For decades, marketing was about telling customers what you wanted them to know about your company and your products.
The Internet changed all that. It gave consumers and business buyers the power to research your company on their own.
Fortunately for companies, advances in technology have provided incredible tools that allow them to market themselves. Some of these tools are well known — blogs, email and social media — but some are less obvious, like variable data custom publications and marketing automation software.
In the new era of content marketing, these tools give companies the power to control their own story. The question is: Are you telling your story effectively?
Here are three things that could be keeping you from successfully telling your story.
You aren’t talking about what you know
For the most part, what they found customers didn’t like — product platitudes, service promises and commitments to excellence. Nothing that showed them you knew what you were doing.
It has taken a while, but companies are catching on that what people are looking for is relevant and useful information to make their lives or businesses better. Fortunately, the same Internet era that handed power to the buyers also handed new power to marketers in the form of websites, blogs, podcasts, videos, email and social media.
These tools allow you to share not just what you do, but what you know.
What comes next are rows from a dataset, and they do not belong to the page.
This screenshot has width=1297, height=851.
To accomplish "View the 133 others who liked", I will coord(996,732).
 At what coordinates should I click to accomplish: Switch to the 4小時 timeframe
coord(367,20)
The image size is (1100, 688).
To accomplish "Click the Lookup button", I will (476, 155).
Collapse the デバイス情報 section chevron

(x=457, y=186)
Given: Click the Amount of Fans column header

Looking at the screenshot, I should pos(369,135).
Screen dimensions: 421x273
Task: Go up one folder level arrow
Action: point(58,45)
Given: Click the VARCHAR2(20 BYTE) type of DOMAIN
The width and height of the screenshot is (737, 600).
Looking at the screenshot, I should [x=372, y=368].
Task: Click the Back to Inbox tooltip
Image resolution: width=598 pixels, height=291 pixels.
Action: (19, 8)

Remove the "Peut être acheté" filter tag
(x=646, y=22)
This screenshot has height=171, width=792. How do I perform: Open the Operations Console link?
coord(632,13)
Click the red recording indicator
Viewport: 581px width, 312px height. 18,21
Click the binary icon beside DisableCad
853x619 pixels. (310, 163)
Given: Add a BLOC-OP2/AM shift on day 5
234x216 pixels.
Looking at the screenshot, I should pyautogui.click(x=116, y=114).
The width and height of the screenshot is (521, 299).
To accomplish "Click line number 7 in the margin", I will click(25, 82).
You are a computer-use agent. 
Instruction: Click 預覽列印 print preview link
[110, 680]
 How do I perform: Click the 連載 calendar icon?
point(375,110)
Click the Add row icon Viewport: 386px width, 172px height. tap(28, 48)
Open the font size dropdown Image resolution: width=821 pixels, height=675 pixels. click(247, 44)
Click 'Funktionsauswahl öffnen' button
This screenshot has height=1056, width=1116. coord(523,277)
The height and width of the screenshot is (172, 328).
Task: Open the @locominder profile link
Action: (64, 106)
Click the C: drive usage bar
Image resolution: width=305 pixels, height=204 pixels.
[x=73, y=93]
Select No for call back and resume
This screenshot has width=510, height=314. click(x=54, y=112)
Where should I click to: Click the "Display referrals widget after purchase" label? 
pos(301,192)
In the age of content marketing, the thought leader is king.
You aren’t using visuals
I’m not going to tell you that we remember just about everything we see and next to nothing of what we read. That myth has been thoroughly debunked.
But there is legitimate data about the value of visual content. For example, visuals have a substantial impact on social media engagement. Twitter reports that tweets with photos average a 35 percent increase in retweets while videos prompt a 28 percent boost.
And before you tell me that videos are just for millennials, consider this: A Forbes survey of executives found that 75 percent watch work-related videos on business websites at least once a week.
Content is more than words — it’s images, video and infographics as well.
You aren’t mobile friendly
Mobile phone usage is ubiquitous. My daughter recently went to Paraguay for a 27-month Peace Corps assignment. When she gets to her home there she will likely have better access to cell service than running water.
Just under half of all visits to Google’s search engine come from mobile devices. That’s enough to lead the search giant to revamp its famed algorithm. As I write this, Google is expanding its use of “mobile-friendliness as a ranking signal” for search results.
What does that mean for your business? It means that if your website isn’t mobile friendly — preferably using a “responsive design” that adapts to the users device — then you are likely to see a decline in search traffic from Google.
So there’s more good news: These are all relatively easy problems to fix. Simply start talking about what you know (not what you do), share that knowledge with visuals (not just words) and make sure people can find you when they are stuck in line somewhere and pull out their smartphone.
Do those things and even my daughter can learn your story in the Paraguayan campo.